12. In the identical facts and circumstances of the case where though the purchases found to be bogus by the Revenue Authorities but sales by the assessee have been accepted as genuine as against these bogus purchases, we are of the considered view that when sales have been accepted being genuine the entire purchases cannot be treated as non genuine to make addition of the entire bogus purchases amount. Hon’ble High Court of Bombay in the case of JK Surface Coatings Pvt. Ltd. (supra) upheld the view taken by the Tribunal that in such circumstances gross profit should be in the range of 5% to 12.5% as reasonable estimation of profit element embedded in the bogus purchases by returning following findings:
“4. Having considered the memo of Appeal and the Orders passed by AO / CIT(A) and the Order of ITAT, the only issue that comes up for consideration is with respect to the extent of ad-hoc disallowance to be sustained with respect to bogus purchases. The AO has observed 100% of the purchase value to be added to the income of Assessee, the CIT(A) has said it should be 15% and ITAT has said it should be 10%. First of all, this would be an issue which requires evidence to be led to determine what would be the actual profit margin in the business that Assessee was carrying on and the matter of calculations by the concerned authority. According to the Tribunal, in all such similar cases, it is ranged between 5% to 12.5% as reasonable estimation of profit element embedded in the bogus purchase when material consumption factor do not show abnormal deviation.
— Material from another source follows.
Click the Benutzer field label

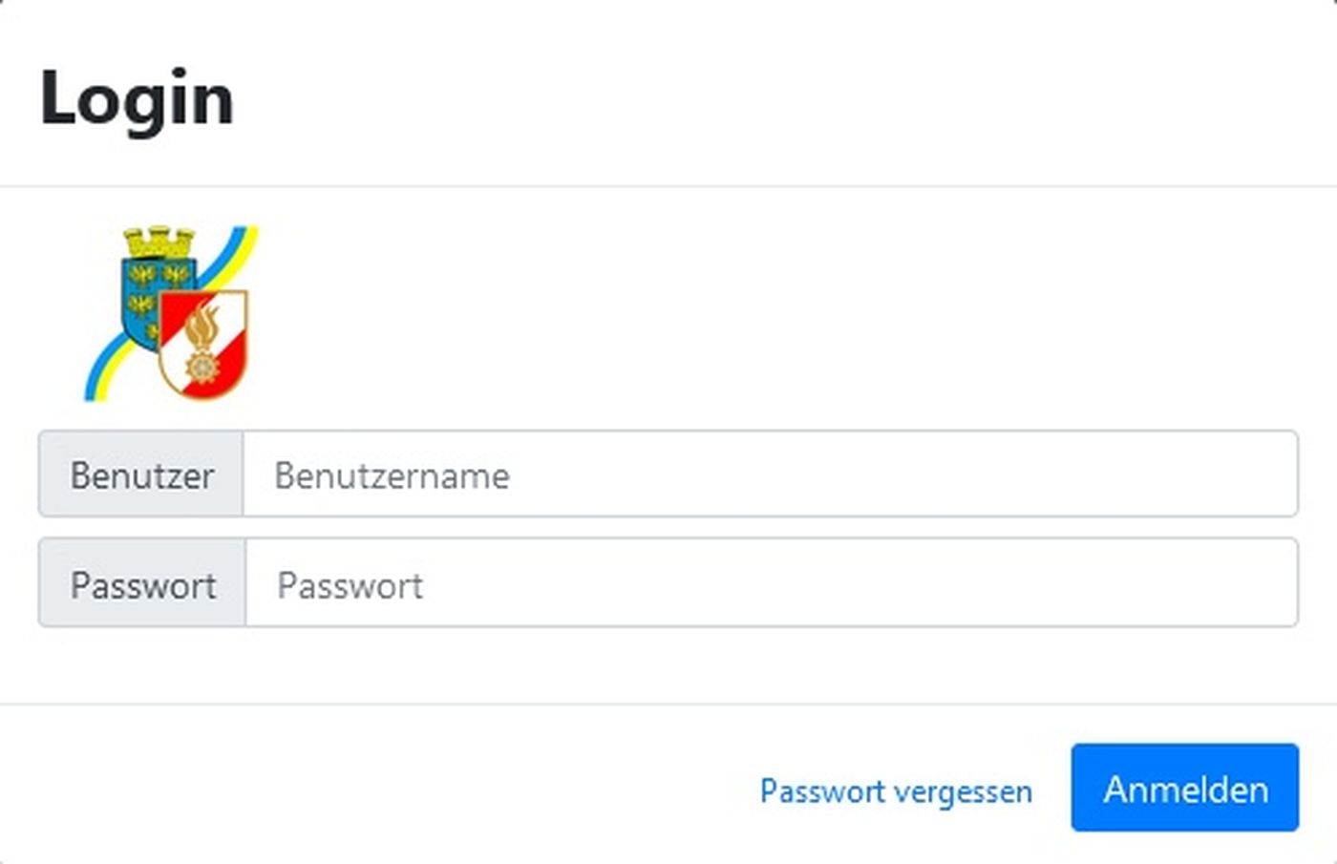click(x=142, y=475)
5. Whether the purchases were bogus or whether the parties from whom such purchases were allegedly made were bogus was essentially a question of fact. When the Tribunal has concluded that the assessee did make the purchase, as a natural corollary not the entire amount covered by such purchase but the profit element embedded therein would be subject to tax.”
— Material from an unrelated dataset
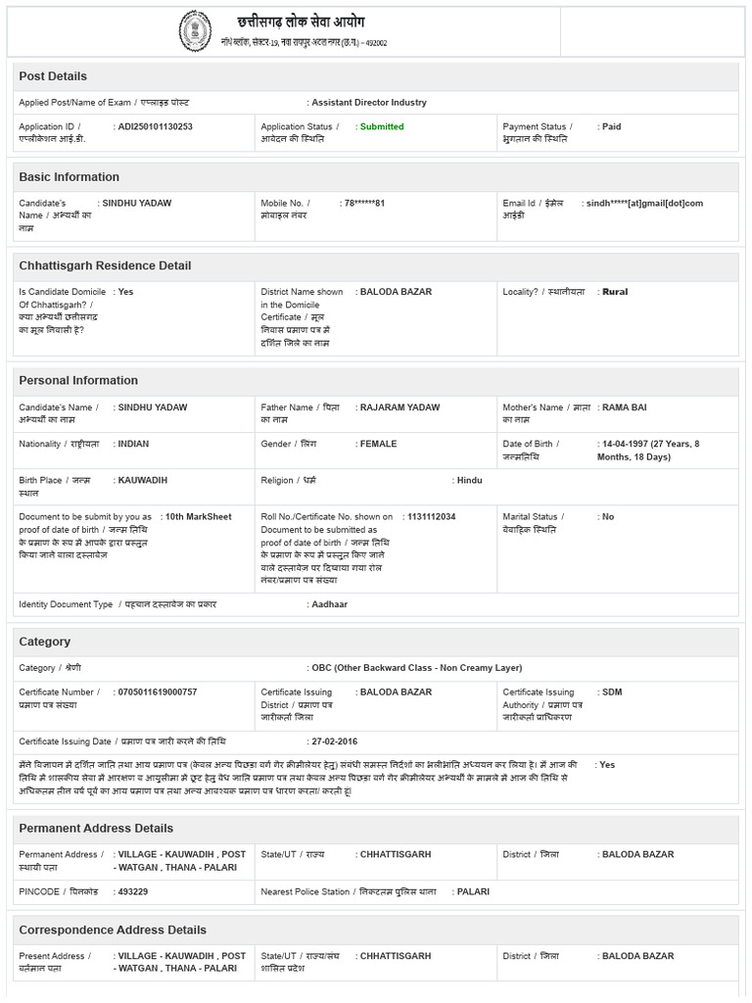Image resolution: width=752 pixels, height=1003 pixels.
Task: Click the Father Name value RAJARAM YADAW
Action: 400,407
13. Undisputedly on the basis of material/evidence available on record before the AO as well as the Ld. CIT(A) it is proved that the assessee has made bogus purchases to the tune of Rs.58,69,921/-from 9 parties detailed in the preceding paras. It is also not in dispute that the Revenue Authorities have not disputed the sales made by the assessee during the year under consideration. Even otherwise there cannot be any sale without purchases.
14. In the backdrop of the aforesaid undisputed facts when we examine the impugned order assed by the Ld. CIT(A), though the order is passed by touching the merits but it is proved on record that the order has been passed in haste without considering the complete documents brought on record. When we examine para 4.3 of the impugned order passed by the Ld. CIT(A) there was a categoric prayer of the assessee before the Ld. CIT(A) that “the appellant vide letter dated 19.12.2018 sought withdrawal of appeal. This is denied as there is no basis for the same. We fail to understand that when at the first appellate stage the assessee has sought to withdraw the appeal which was prerogative of the assessee disallowing the assessee to withdraw the appeal is against the rules and justice.
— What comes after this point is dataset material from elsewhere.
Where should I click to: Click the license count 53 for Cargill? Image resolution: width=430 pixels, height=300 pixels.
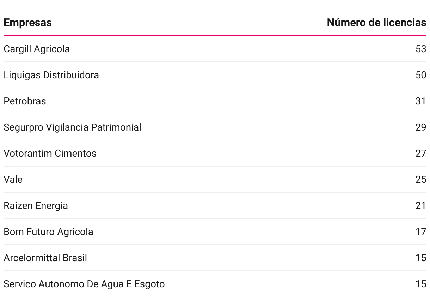421,49
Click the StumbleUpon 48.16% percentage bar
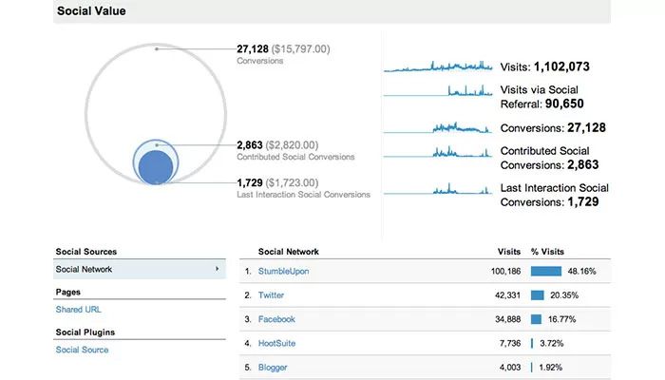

15. In view of what has been discussed above and following the judgment passed by the Hon’ble High Court and co-ordinate Bench of the Tribunal, we are of the considered view that in the light of the facts and circumstances of the case and prevalent gross profit in the business of ferrous and non ferrous metal trading which is to the tune of 5% to 8%, the addition made by the AO @ 12.5% of the bogus purchases of Rs.58,69,921/- appears to be fair and reasonable. The Ld. A.R. for the assessee has candidly admitted that addition @ 12.5% of the bogus purchases made by the AO may be upheld. So in view of the matter, the impugned order passed by the Ld. CIT(A) is hereby set aside and the order passed by the AO making the addition of Rs.7,33,740/- @ 12.5% of the bogus purchases of Rs.5,86,991/- is restored. Consequently, the appeal filed by the assessee is partly allowed.
Order pronounced in the open court on 31.05.2023.